** Start of Text section **

Heating up to Cool the Planet

By Jane Holtz Kay

As Maine goes against global warming, so might go the nation.

With summer heating up after a long, weird winter and a soggy spring, the Pine Tree state's first climate-change law to cut down CO2 emissions is a landmark to avert planetary meltdown.

At the same time, three New England states are taking legal action to reduce carbon dioxide -- the primary greenhouse gas that causes global warming. The precedent-setting suit by the attorneys general of Massachusetts, Connecticut and Maine demands that the administrator of the EPA regulate CO2 emissions under the Clean Air Act.

While the administration's belligerent non-believers dismiss The Kyoto Protocol, the New England states' bold lawsuit argues that the EPA has an obligation to regulate emissions to "protect the public from global warming pollution."

Now.

** End of Text section **

Tasks:
a) According to the article on climate action in New England, what does the lawsuit demand that the administrator of the EPA do?
b) List every U.S. state that the article on climate action in New England mentions by name.
c) Write the next part of the article on climate action in New England, beginning after its final word, "Now."

** Start of Given data **

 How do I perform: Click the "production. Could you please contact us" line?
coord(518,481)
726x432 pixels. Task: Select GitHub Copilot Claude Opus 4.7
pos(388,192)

** End of Given data **

Responses per task:
a) It demands that the administrator regulate CO2 emissions under the Clean Air Act.

b) Maine, Massachusetts, Connecticut

c)
"It's becoming increasingly obvious not only that global warming is a huge problem but that we cannot rely on the federal government to do the right thing," says James Milkey, Chief of the Environmental Protection Division of the Massachusetts Attorney General's Office one steamy summer afternoon. Within 60 days from their June motion, they'll know if they can cut that primary greenhouse gas (ghg).

The Maine laws, and the multi-state litigation, are bold steps to end-run the recalcitrant administration and stop that other acronym: "WMD" -- Weather of Mass Destruction. This deadly WMD is the carbon-dioxide-induced weather pattern that breeds soaring temperatures, a capricious climate, rising sea levels --and disastrous consequences for the planet.

With the Clean Air Act up for renewal such labors gather steam on many fronts. While President Bush describes the diminished Clean Air Act as "Clear Skies," the Sierra Club's conservation organizer Jeremy Marin translates that phrase to "Clear Lies."

Simultaneously, as the White House weakens pollution standards, scratches the mention of "global warming" from the clean air act, dismisses CO2 controls, and distorts science in misleading recommendations, activists, politicians and scientists are reacting.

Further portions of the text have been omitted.